Olacak olur ya, arslanlar, sırtlanlara saldırmadan önce, tehlikeli buldukları parsların padişahını yakalatıp kurtlara vermişler. Şehirler, dağlar fokur fokur kaynamaya başlamış. Bir yanda itler, bir yanda parslar. Kurtları zor günler bekliyormuş...

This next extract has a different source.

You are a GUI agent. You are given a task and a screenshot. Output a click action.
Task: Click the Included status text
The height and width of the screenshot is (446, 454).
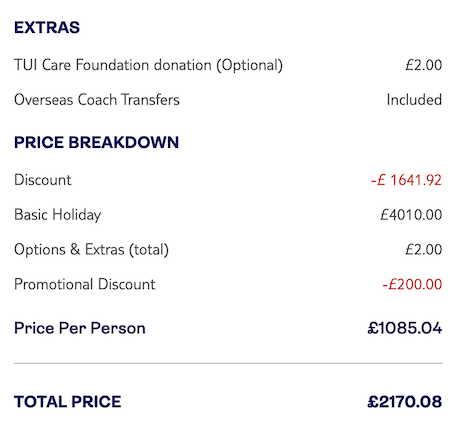coord(414,100)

İtler fırsattan istifade hücuma geçeceklermiş ki, eski padişahları ölümcül bir hastalığa yakalanmış. Birkaç it, onu sırtlayıp sınıra dayanmış.
-Nereye?
-Padişahımız hastalandı. El insaf, izin verin de cihana nam salmış hekimlerinize bırakalım onu. Bu vesileyle düşmanlığımızı bitirip dost kalalım.
-İyi, geçin bakalım.
O günden sonra itler üç üç, beş beş sınıra dayanmışlar.
-Nereye?
-Padişahımızı ziyarete...
Şehir kısa zamanda itlerle dolmuş. Genç padişahları yüksek bir tepede acı acı ulumuş.
Uvuuuuu, saldırın!
Neye uğradığını şaşıran kurtlar, çareyi kaçmakta bulmuşlar. Şehir kısa zamanda düşmüş. Cadde ve sokaklar, kurt leşleriyle dolmuş. Kurtların elebaşlarını yakalayıp zindana atmışlar. Yer gök it sesiyle dolmuş. Kırk gün kırk gece eğlenmişler.
Derler ki, o günden beri itler şehirde, kurtlar dağda yaşamış. Kurtlar her
üşüdüklerinde acı acı ulurlarmış.
-Uvuuuuuuu, padişahınız iyi olduuuuu mu?
İtler önce güler sonra yanıtlarmış:
-Daha iyi olamadı, daha iyi olmadı!
Zavallı parslar aldatıldıklarını anlayıp bir yandan sırtlanlarla bir yandan itlerle, bir yandan da kurtlarla savaşmak zorunda kalmışlar.